Q. First he was directed to the Palestine Office?

A. Yes, there it was necessary to obtain, first of all, the promise of a certificate. If he did not have a certificate, there was no chance for him to leave, apart from illegal immigrants who went separately.

Q. Were illegal immigrants not required to pass through the Jewish Emigration Centre?

A. For a certain time they were not, but later - they were.

Q. When did it begin, approximately?

A. I believe in the autumn of 1939, close to the time when I left.

Q. When you completed your duties in the Palestine Office, you were directed to the Jewish Emigration Centre - is that correct?

A. Yes.

Q. What did you find there?

A. It was necessary, prior to that, to arrange documents, that is to say it was necessary, first of all, to pay all the taxes. After that one had to report to the Czech Ministry of Finance and to pay the "Reichsfluchtsteuer" (Tax for Flight from the Reich) there, and after that to pay the "Judenabgabe" (Jews' Contribution) at the community office, and thereafter one had to supply lists of all one's movables which had to be brought there for assessment. After their assessment one had to pay one hundred percent of the value of these movables.

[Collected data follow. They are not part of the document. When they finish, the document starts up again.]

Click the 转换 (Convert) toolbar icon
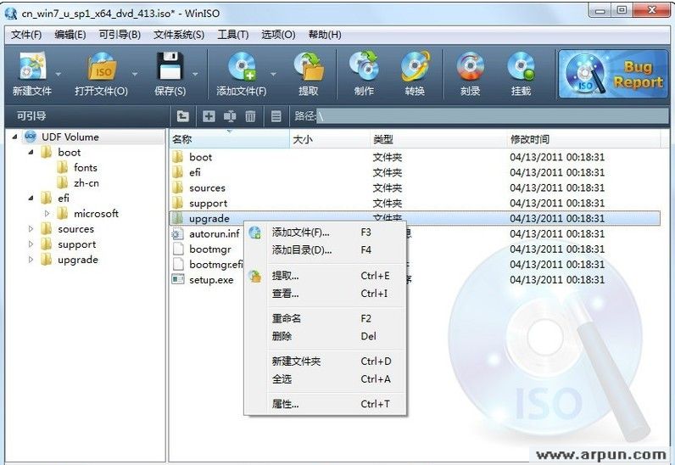 click(415, 68)
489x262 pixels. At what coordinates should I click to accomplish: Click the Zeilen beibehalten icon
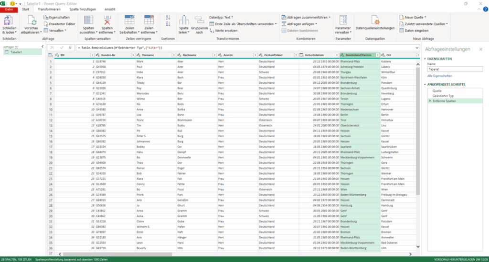pos(129,20)
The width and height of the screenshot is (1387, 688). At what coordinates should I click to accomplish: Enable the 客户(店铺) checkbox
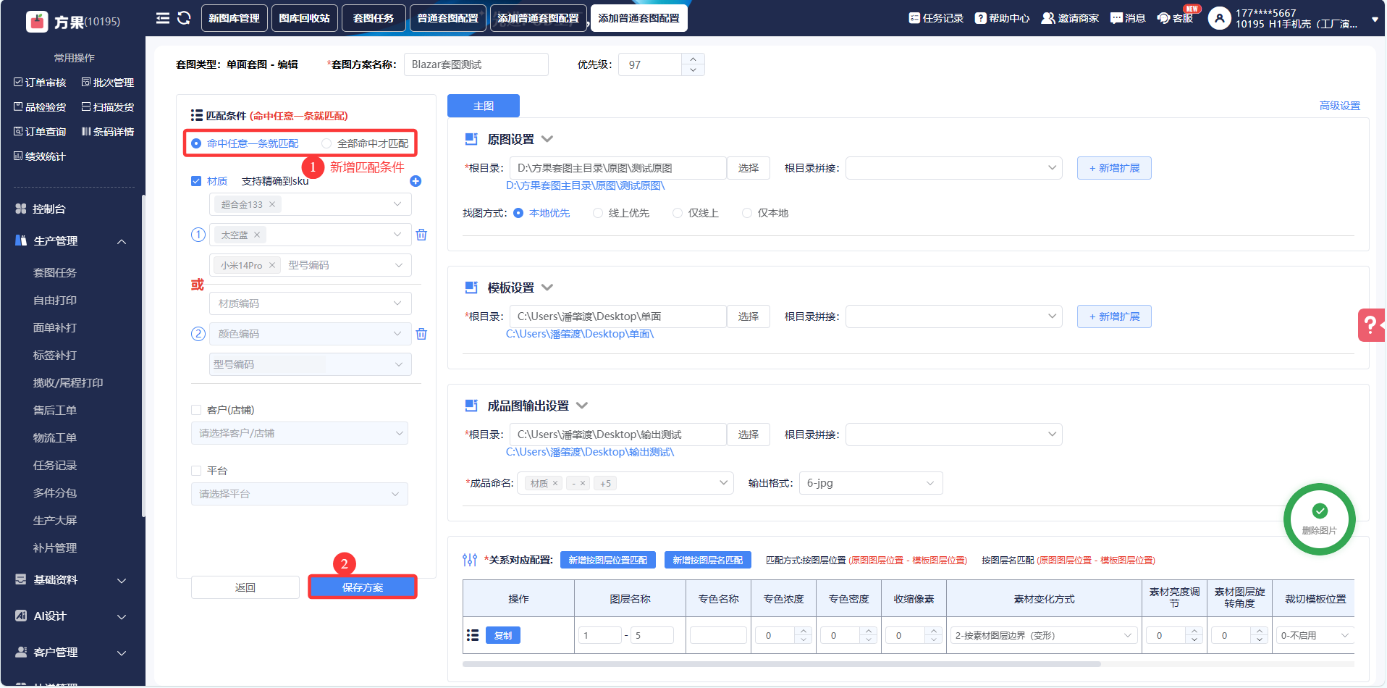tap(196, 410)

Next one had to give all jewellery to a shop to have them valued - these were only specific shops, German shops, which made the valuation. After that one had to place the jewellery on deposit with a bank, to bring all kinds of certificates from the police, from the customs, whether one had or did not have a dog, whether or not it had been paid for - one had to pay a dog tax. Following that one had to go to the bank for a "Treuhandssvertrag" (Trusteeship Contract) that is to say to hand over all Jewish-owned property to the trusteeship of the bank, and to give an irrevocable Power of Attorney for it.

After all that, when all these documents were ready, and sometimes this was truly a process which made one despair, it would then be necessary to come and undergo all the processing, from counter to counter, in the Emigration Centre.

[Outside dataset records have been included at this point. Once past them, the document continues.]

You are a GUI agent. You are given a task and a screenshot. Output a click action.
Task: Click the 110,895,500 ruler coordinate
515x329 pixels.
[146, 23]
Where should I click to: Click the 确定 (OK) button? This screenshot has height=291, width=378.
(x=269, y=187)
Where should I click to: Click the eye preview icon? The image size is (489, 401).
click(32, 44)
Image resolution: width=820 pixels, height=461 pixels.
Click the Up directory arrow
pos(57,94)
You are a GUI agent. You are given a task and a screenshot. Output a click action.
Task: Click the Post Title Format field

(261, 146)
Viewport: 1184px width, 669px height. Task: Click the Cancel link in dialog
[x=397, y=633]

Q. Who were the persons or authorities who worked regularly in these booths at the Emigration Centre?

A. They were officials.

Q. Where there Jews amongst them?

A. No, They were Gestapo officials. Those managing the operation were on the first floor.

Q. Who was there?

A. As far as I know, Guenther, Burger - these men.

Q. Who was on the ground floor?

A. The officials were there and there was also a control office; for example Feldwebel (Sergeant) Lederer and other such men were there who made trouble for the Jews, beat them. Or, when a lawyer appeared, they made him stand in the middle of the hall and said to him: Say three times: "I was a Jewish lawyer, a thief and a swindler" (Ich war ein juedischer Rechtsanwalt, ein Dieb und ein Betrueger).

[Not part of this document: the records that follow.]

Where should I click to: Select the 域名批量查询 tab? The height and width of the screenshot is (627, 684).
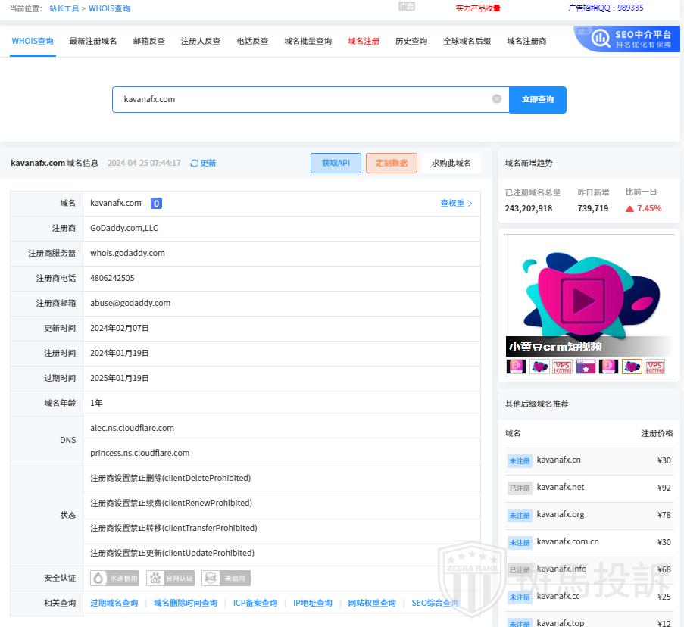308,41
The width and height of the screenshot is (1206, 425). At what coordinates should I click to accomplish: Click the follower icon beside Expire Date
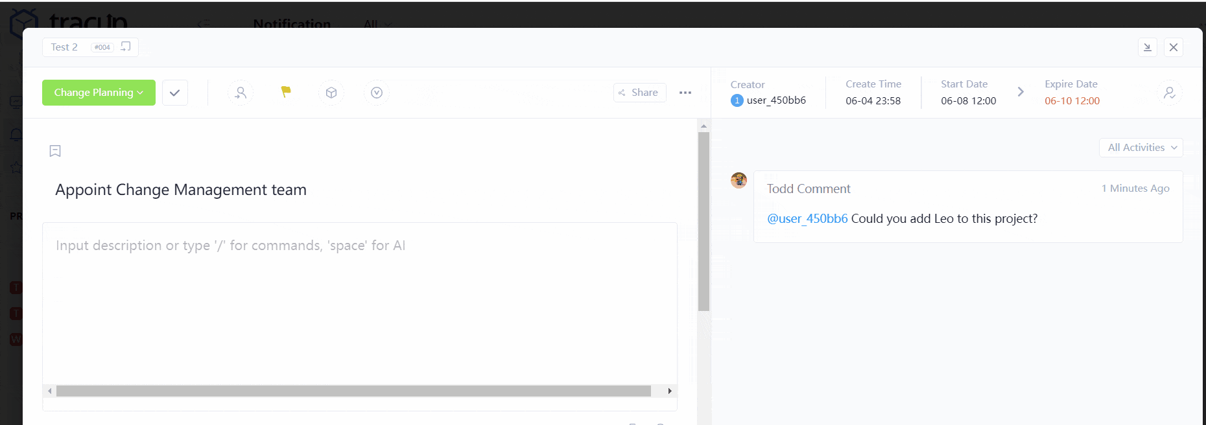[x=1169, y=93]
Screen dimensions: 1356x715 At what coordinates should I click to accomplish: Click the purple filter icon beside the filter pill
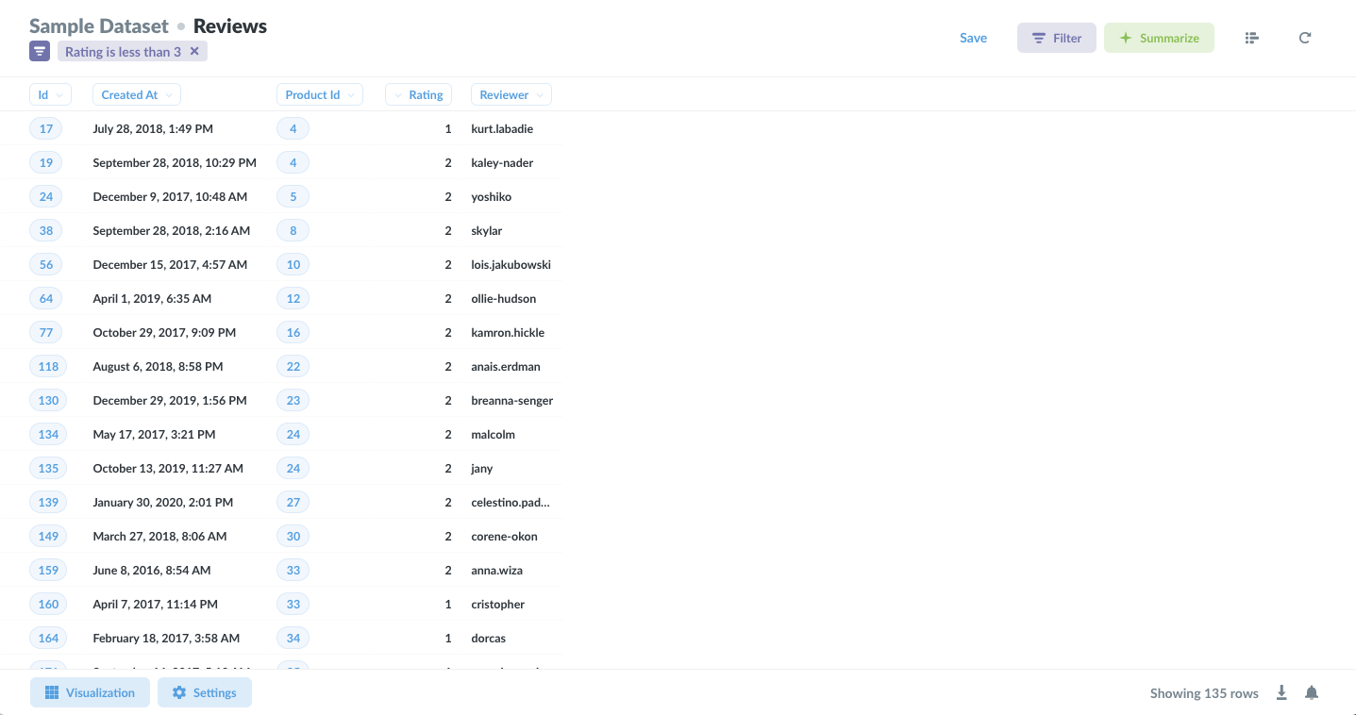click(x=40, y=52)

Q. By the time you finished with these booths, how long did it take, approximately?

A. It took several hours - 4, 5 or 6 hours.

Q. What happened in the end?

A. In the end the person went home and only about three or four later weeks did he receive his card. I have such a card at home - I have not brought it with me - which stated: you have to come to receive your Durchlassschein (exit permit). The person would come after that to the Emigration Centre and there he received his Durchlasssschein but sometimes he did not get it, but they told him: You have still to go up to the first floor to Mr. Burger, and this Burger would say: If you want the Durchlassschein bring one hundred thousand crowns, fifty thousand, twenty thousand, as the case might be. The Jew went away, took the money from whatever source he could, obtained a loan - sometimes we helped him from the Palestine Office, and he delivered the money without getting any receipt. This was another additional tax.

Presiding Judge: What was the equivalent of a hundred crowns?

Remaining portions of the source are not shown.